(EXERCISE DETAILS):
Beginning with the line where "Task: Click the 商品名称 column header in details" appears, set down each line exactly until the records below end, and omit the pictures.

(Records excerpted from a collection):
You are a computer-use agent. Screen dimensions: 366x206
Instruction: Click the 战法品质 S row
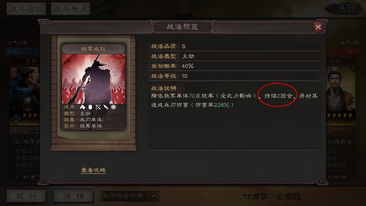click(x=233, y=46)
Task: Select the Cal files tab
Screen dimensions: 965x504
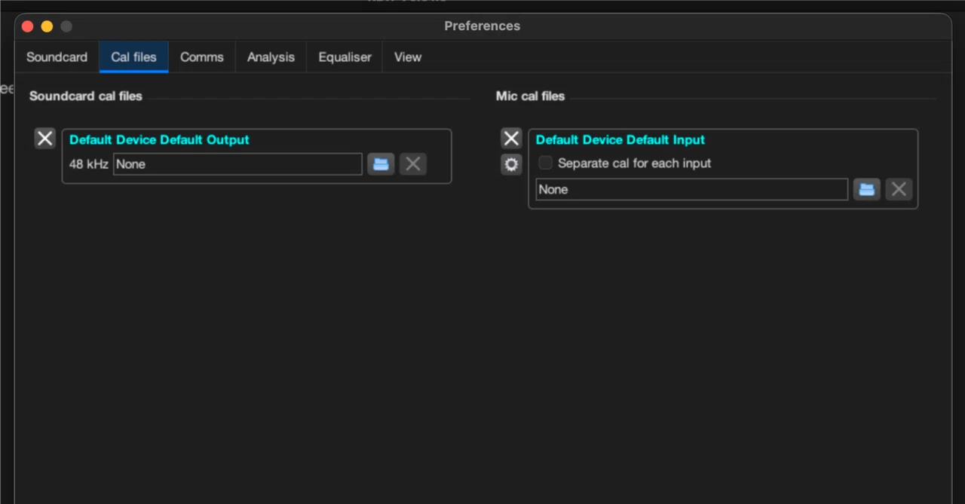Action: (133, 57)
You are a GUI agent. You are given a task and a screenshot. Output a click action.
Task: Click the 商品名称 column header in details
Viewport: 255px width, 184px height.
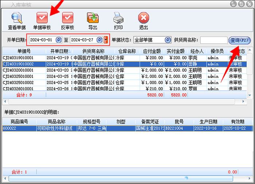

(ANSWER FOR THE TASK):
Task: Click the 商品名称 column header in details
Viewport: 255px width, 184px height.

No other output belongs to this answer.